----- MATERIAL FOR THE TASK -----
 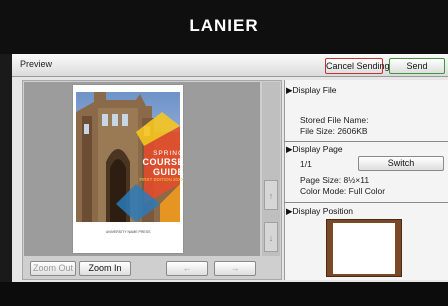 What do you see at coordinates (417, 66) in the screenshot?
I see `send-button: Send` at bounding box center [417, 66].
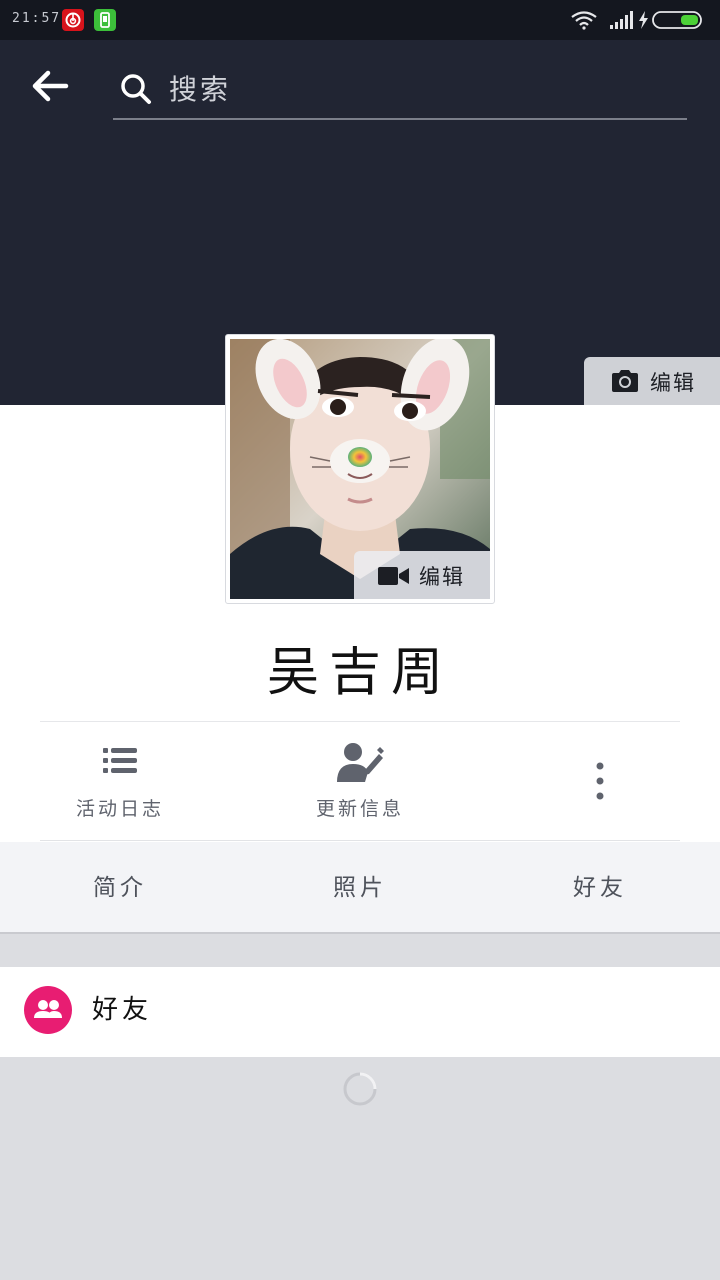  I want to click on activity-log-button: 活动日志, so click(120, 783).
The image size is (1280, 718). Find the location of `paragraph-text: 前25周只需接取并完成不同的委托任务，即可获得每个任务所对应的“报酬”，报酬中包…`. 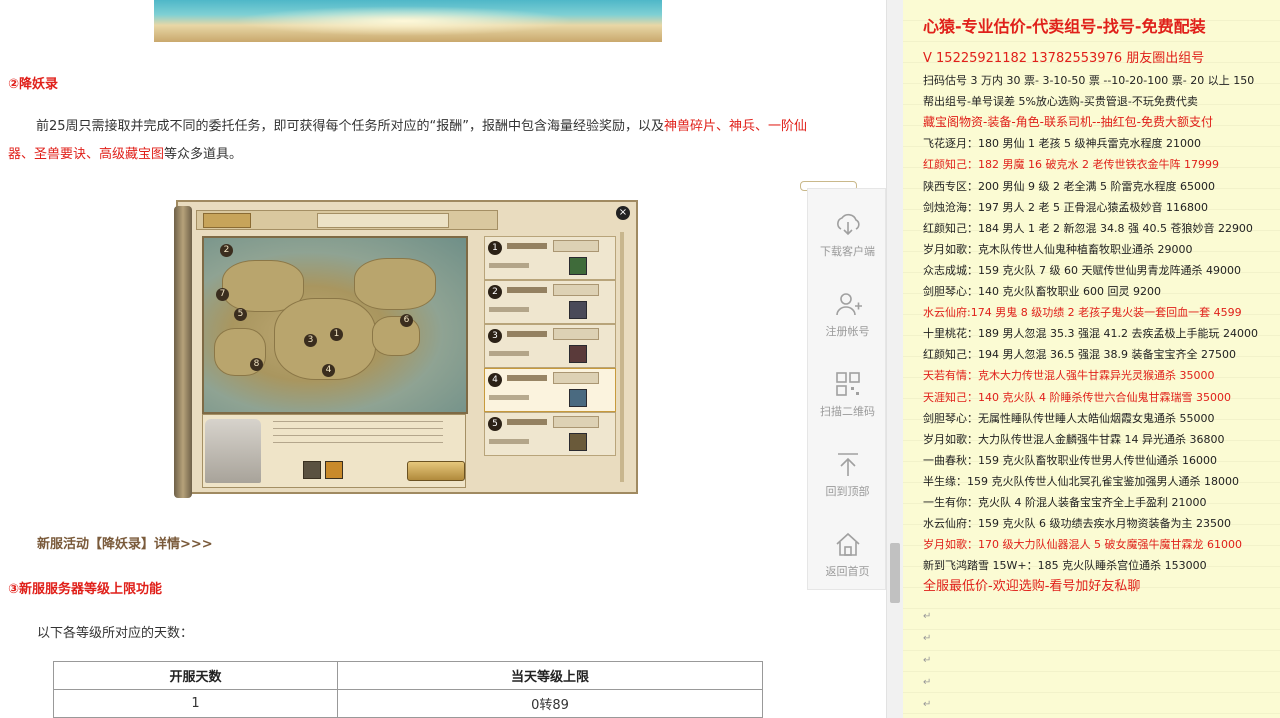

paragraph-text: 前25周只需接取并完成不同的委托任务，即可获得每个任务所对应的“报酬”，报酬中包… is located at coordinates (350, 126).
-----
----- MATERIAL FOR THE TASK -----
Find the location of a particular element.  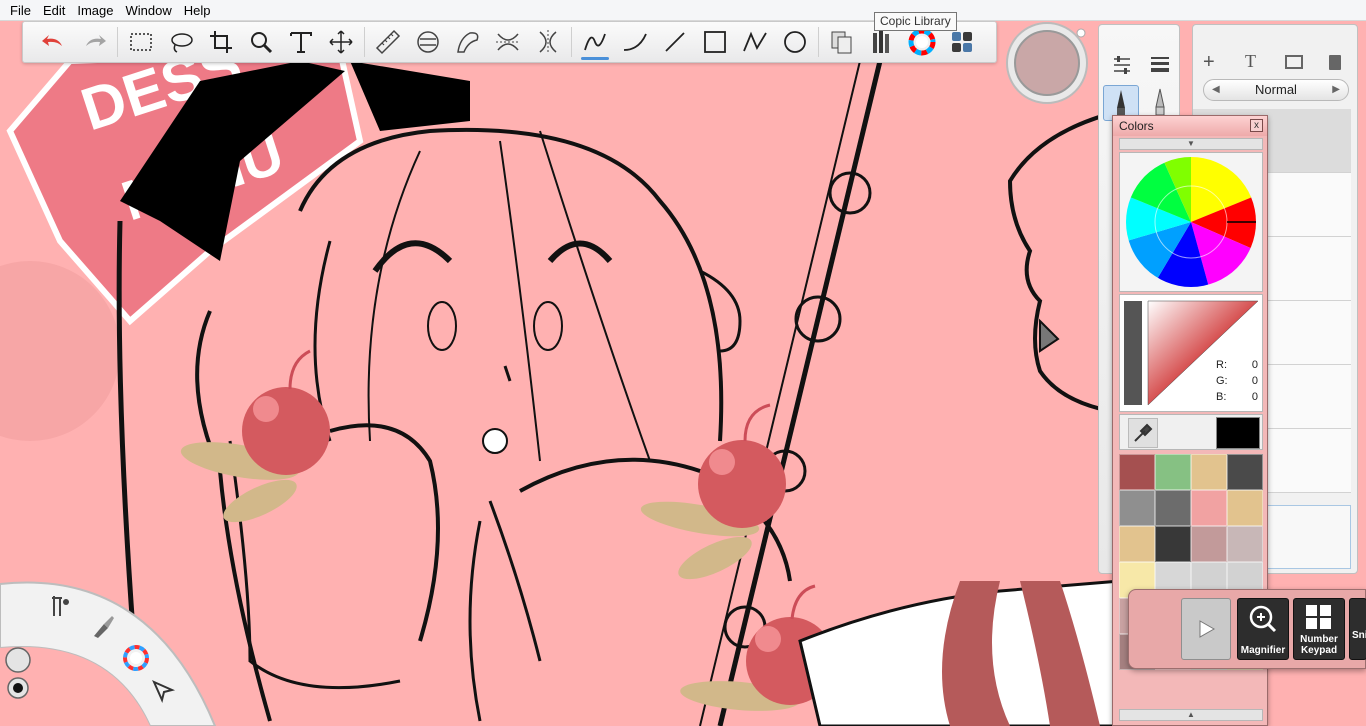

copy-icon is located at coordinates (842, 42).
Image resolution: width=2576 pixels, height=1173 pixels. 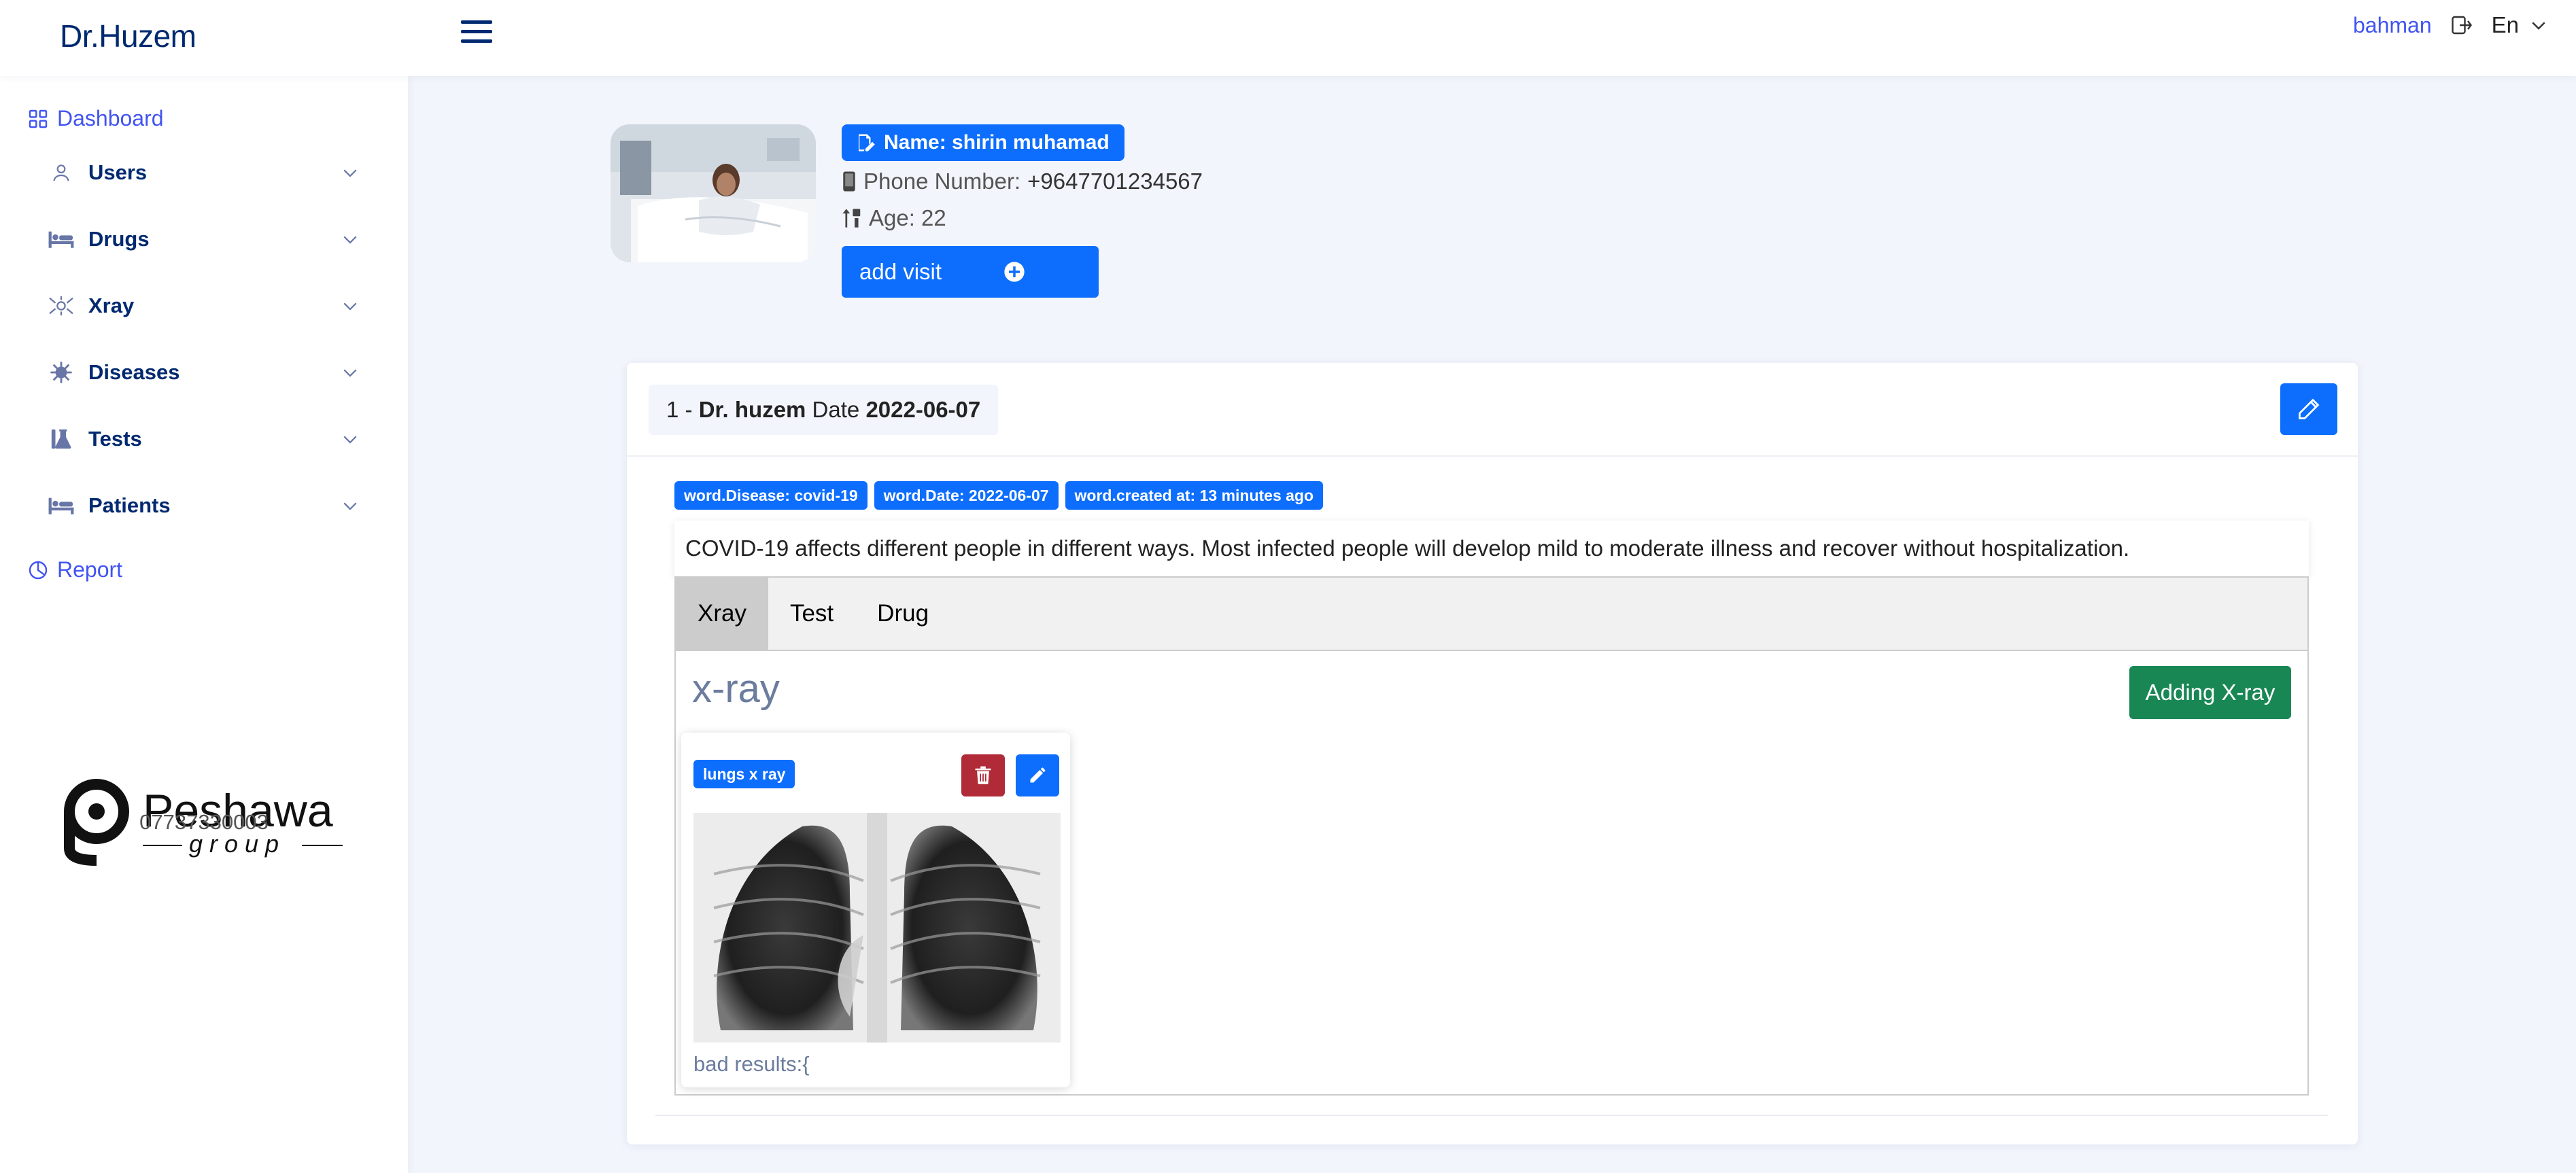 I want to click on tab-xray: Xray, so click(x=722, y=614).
-----
----- MATERIAL FOR THE TASK -----
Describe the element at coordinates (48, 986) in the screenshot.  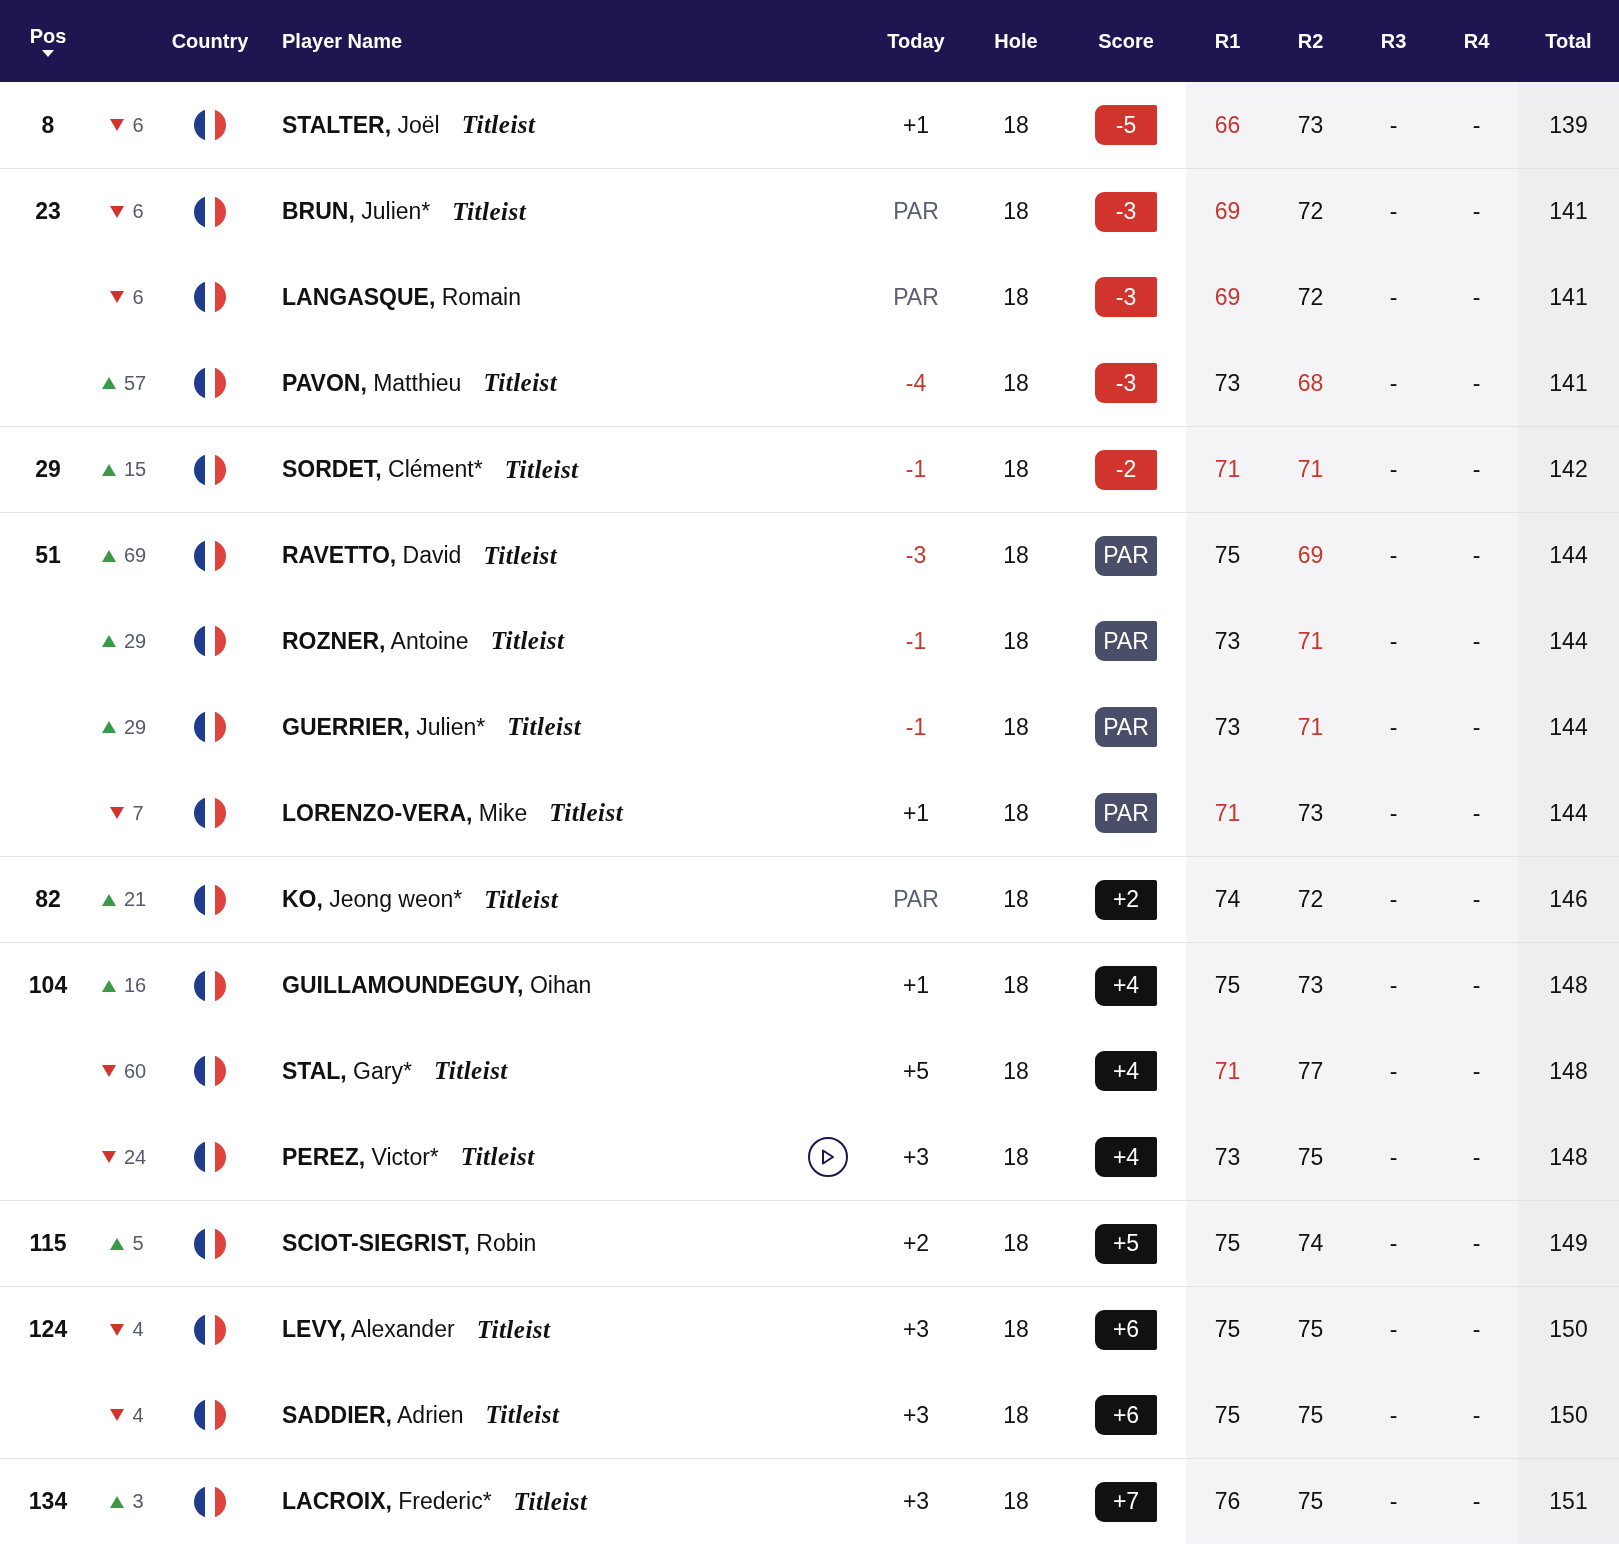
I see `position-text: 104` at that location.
-----
**EXERCISE AIM:**
Give again the entries from the line containing "Describe the element" through the line containing "at that location.", switching "screenshot" to "image" and leaving everything else unchanged. Omit the pictures.

**WORKED SOLUTION:**
Describe the element at coordinates (48, 986) in the image.  
I see `position-text: 104` at that location.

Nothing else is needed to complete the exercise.